Der neue Standort der Firma Holzbau Schmäh ermöglicht eine wesentliche Vergrößerung ihrer Produktionsräume und eine Standortverlegung innerhalb der Stadt Meersburg. Neben einer Fertigungshalle mit 1200 m2 besteht das Gebäudeensemble aus einem fünfgeschossiges Gebäude mit Planungsbüros und Mitarbeiterwohnungen für 10 Mitarbeiter.
Die Baumassen der Gebäude folgen dem Höhenverlauf des Hanggrundstücks, so dass der Eingriff in die Topographie und die Verwendung von Beton für Sützwände und Fundamente auf ein Minimum reduziert ist. Die Berücksichtigung und räumliche Nutzung des Geländeverlaufs ermöglicht Freibreiche und Erschliessungen auf unterschiedlichen Niveaus sowie vielfältige Blickbeziehungen zwischen Planungsbüro und Produktionshalle.

* * *

AUFGABE 1:
Zählen Sie alle Bestandteile und Nutzungen auf, die laut dem Lesetext zum Gebäudeensemble der Firma Holzbau Schmäh gehören.
AUFGABE 2:
Schreiben Sie aus dem Lesetext den Abschnitt ab, der bei den Worten „Der neue Standort“ beginnt und nach den Worten „für 10 Mitarbeiter.“ aufhört.

ROHDATEN:

* * *

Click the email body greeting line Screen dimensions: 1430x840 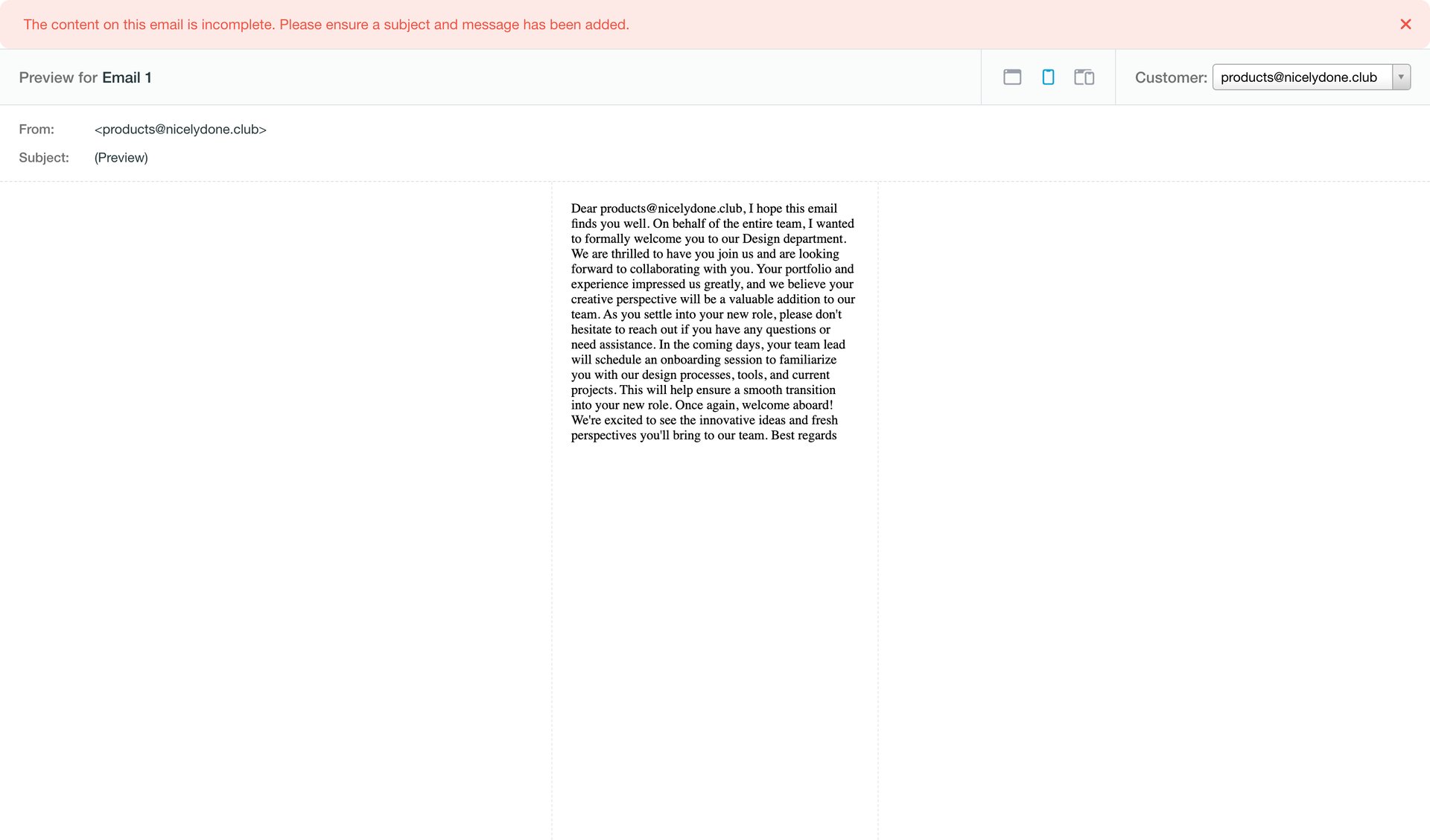[703, 209]
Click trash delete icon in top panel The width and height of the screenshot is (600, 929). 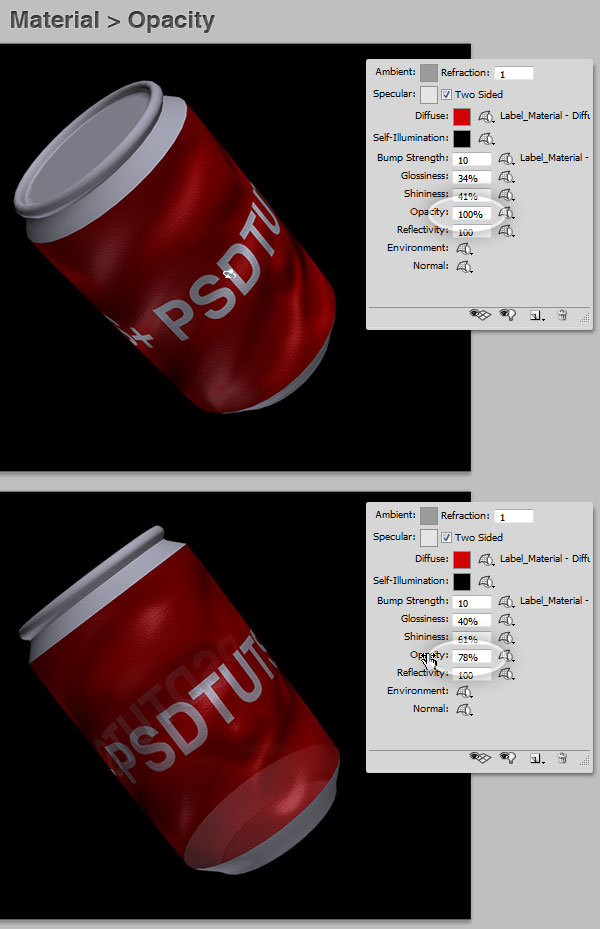click(x=562, y=315)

* * *

LÖSUNG 1:
- eine Fertigungshalle mit 1200 m2
- ein fünfgeschossiges Gebäude
- Planungsbüros
- Mitarbeiterwohnungen für 10 Mitarbeiter

LÖSUNG 2:
Der neue Standort der Firma Holzbau Schmäh ermöglicht eine wesentliche Vergrößerung ihrer Produktionsräume und eine Standortverlegung innerhalb der Stadt Meersburg. Neben einer Fertigungshalle mit 1200 m2 besteht das Gebäudeensemble aus einem fünfgeschossiges Gebäude mit Planungsbüros und Mitarbeiterwohnungen für 10 Mitarbeiter.